● **Dokumenttext**:
▬▬▬
# Allgemeine Frage: Gewinn-eintrag.de



## Tschigl (28 März 2010)

Hallo zusammen
 habe eine banale Frage: Kennt jemand gewinn-eintrag.de ?
Grüsse Euch Alle


----------



## webwatcher (28 März 2010)

*AW: Allgemeine Frage*

Kennen  schon. Wird in vielen Foren/Blogs ( negativ) besprochen 
>> Google
und auch das Unternehmen, das die  Seite betreibt: Advanced Marketing Service UG
>> http://www.google.de/#hl=de&q=Advan...eting+Service+UG&gs_rfai=&fp=ee5ee57acdb47974

Eine  eindeutige Warnung:
>> Verbraucherschutz.de  Verbraucher sagen uns: Geht nie auf die Seite Gewinn-Eintrag.de

Bist du davon betroffen?


----------



## Tschigl (29 März 2010)
▬▬▬
● **Vorliegende Angaben**:
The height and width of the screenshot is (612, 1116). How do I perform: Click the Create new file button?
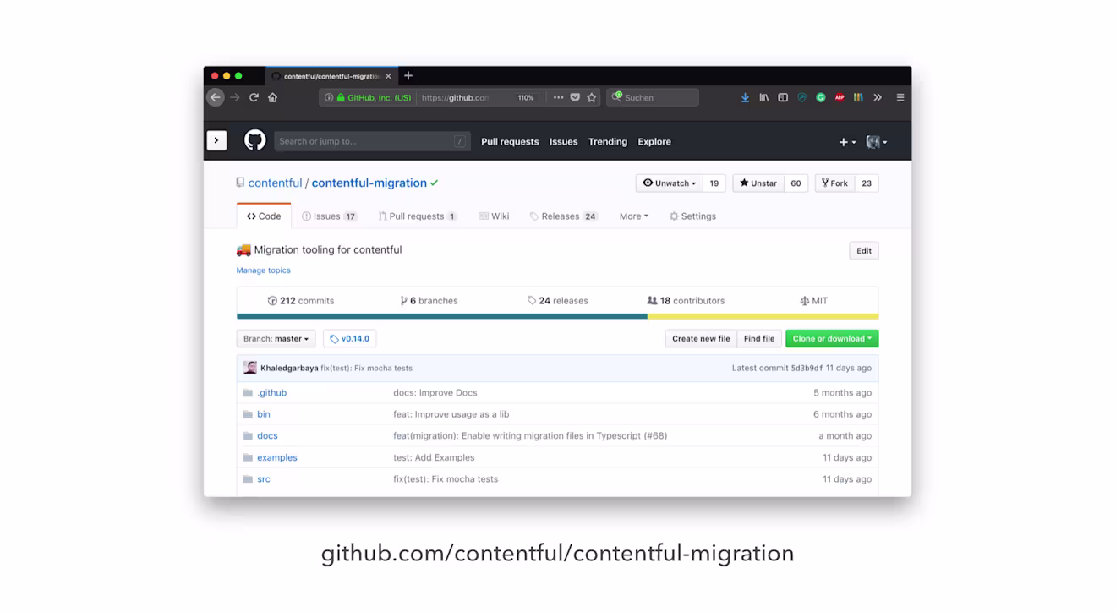point(701,338)
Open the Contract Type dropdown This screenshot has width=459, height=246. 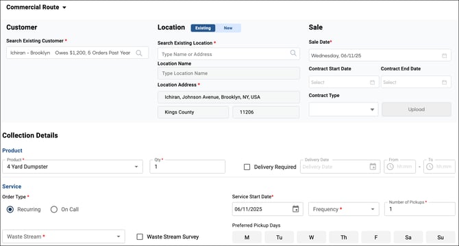[x=343, y=109]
▬▬▬
● **Aufgabenstellung**:
- A) Gib aus dem Forenthread zu Gewinn-eintrag.de wortgetreu den Teil wieder, der mit den Worten „## webwatcher (28“ anfängt und mit „du davon betroffen?“ aufhört.
- B) Schreib den Forenthread zu Gewinn-eintrag.de weiter, und zwar ab der Stelle, an der er aufhört.

● **Ergebnisse**:
- A)
## webwatcher (28 März 2010)

*AW: Allgemeine Frage*

Kennen  schon. Wird in vielen Foren/Blogs ( negativ) besprochen 
>> Google
und auch das Unternehmen, das die  Seite betreibt: Advanced Marketing Service UG
>> http://www.google.de/#hl=de&q=Advan...eting+Service+UG&gs_rfai=&fp=ee5ee57acdb47974

Eine  eindeutige Warnung:
>> Verbraucherschutz.de  Verbraucher sagen uns: Geht nie auf die Seite Gewinn-Eintrag.de

Bist du davon betroffen?

- B)
*AW: Allgemeine Frage Gewinn-eintrag .de*

ja bin davon Betroffen, ist wie mit opendownload,aber ich werde nicht reagieren. Man kann wirklich fast niemand mehr Trauen, schade.
Grüsse die Ehrlichen, die Anderen sollen mir Gestohlen bleiben.


----------



## Tschigl (7 April 2010)

*AW: Allgemeine Frage*

Hallo 
Habe Heute wieder Post von Gewinneintrag.de beckommen ca.85Eu.obwol ich sofort gekündigt habe, soll ich den Internet Anschluss schliessen? ist auch schade
Gruss aus der Schweiz


----------



## Antiscammer (7 April 2010)

*AW: Allgemeine Frage: Gewinn-eintrag.de*

Es gibt keinen Grund, den Internetanschluß zu schließen etc.
Wer nicht zahlt und nicht reagiert, kann sein Geld behalten.


----------



## Tschigl (7 April 2010)

*AW: Allgemeine Frage: Gewinn-eintrag.de*

Danke
es stimmt schon es gib keinen Grund,aber man verliert das Vertrauen oder ich hab kein Vertrauen mehr.Muss man alles X mal hinterfragen um Sicher zu gehen nichts falsch zu machen.
Mit den Besten Grüssen Tschigl


----------



## Tschigl (14 Mai 2010)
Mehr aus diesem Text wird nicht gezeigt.